Do they know your subject matter?
Who have they worked for and how long have they been a professional translator?
How do you review their work?
Can they work with your technology platforms?
What if you need more languages?
This gets complicated pretty fast.
Language Service Providers (LSPs)
These are vendors which manage the Translation and Localization process end to end. They have qualified translators, project managers, linguists, and technology designed to streamline the process, eliminate duplication of effort, and ensure quality and accuracy. And they can manage your move into multiple languages and cultures. Here at Language Intelligence, for example, we’ve worked in over 100 languages across a variety of industries and disciplines.
We’ve all seen bad translations of things like manuals, either unintentionally funny or incomprehensible. That is because they have not been localized to the culture of the target market. Things like colloquialisms can’t be literally translated to cultures where they don’t have context.
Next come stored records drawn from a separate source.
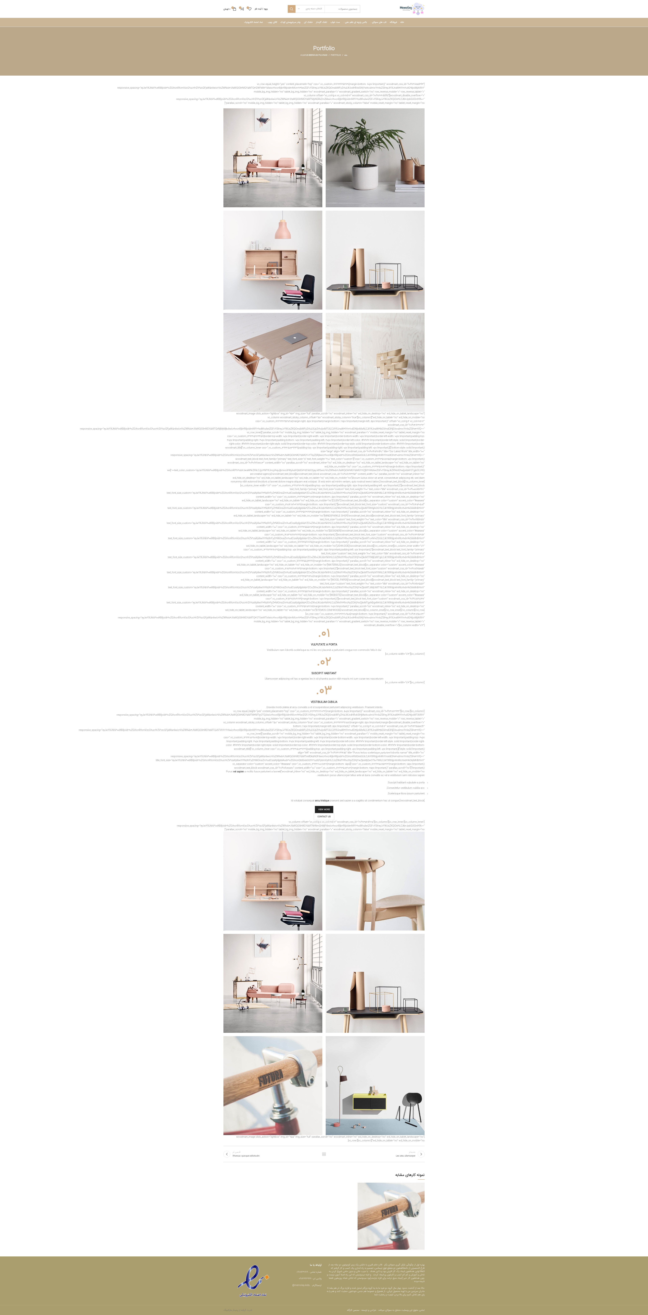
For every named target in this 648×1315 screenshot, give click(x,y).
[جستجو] (291, 9)
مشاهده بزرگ (360, 1185)
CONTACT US (324, 816)
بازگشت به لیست (324, 1154)
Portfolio (336, 55)
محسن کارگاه (353, 1310)
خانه (345, 55)
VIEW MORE (324, 809)
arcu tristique (322, 801)
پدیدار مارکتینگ (230, 1310)
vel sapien (238, 772)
How do you take a phrase like ‘he hit it out of the park’ and adapt it to a country (like most) where the rules of baseball are a mystery?
How exactly does this work? How do I write an RFP for my project? How do I know how long it will take and how much it should cost? What do I need to provide and in what format? Who manages quality control? All of these things fit into the workflow of an LSP. I’ll be covering that in my next Basics post.
Let’s see what Wikipedia says about this:
“Transcreation is a term used chiefly by advertising and marketing professionals to refer to the process of adapting a message from one language to another, while maintaining its intent, style, tone and context. A successfully transcreated message evokes the same emotions and carries the same implications in the target language as it does in the source language. Increasingly, transcreation is used in global marketing and advertising campaigns as advertisers seek to transcend the boundaries of culture and language. It also takes account of images which are used within a creative message, ensuring that they are suitable for the target local market.”
Transcreation is localization of creative writing as opposed to technical writing.
In the translation world, internationalization in the process of creating content designed for translation from the beginning, as opposed to translating existing content. If you have the option of starting out with the knowledge that your work will be translated into other languages, there are best practices for internationalizing your content. Eliminating colloquialisms, slang, understanding what acronyms mean in other languages, and whether they will mean anything- these things, when considered during creation of the originals, will save you time and money down the road.
Audio-visual Elements and Text Expansion
Video, podcasts, recorded interviews, embedded media…all of these things need translation too. An LSP should provide transcription, subtitles or voiceover narration recorded by native speakers, and other multimedia content, in context. This can get complex because the same meaning in two different languages can take more time and space (a translation into German from English, for example, can be 30% longer). This affects narration, synchronization, design, and desktop publishing in significant ways.
Ok, I’ll stop for now. It’s a lot to take in. But all of these factors impact the success of your translation project. And that effect multiplies outward, impacting profitability and reputation.It worth your time to get this right early on.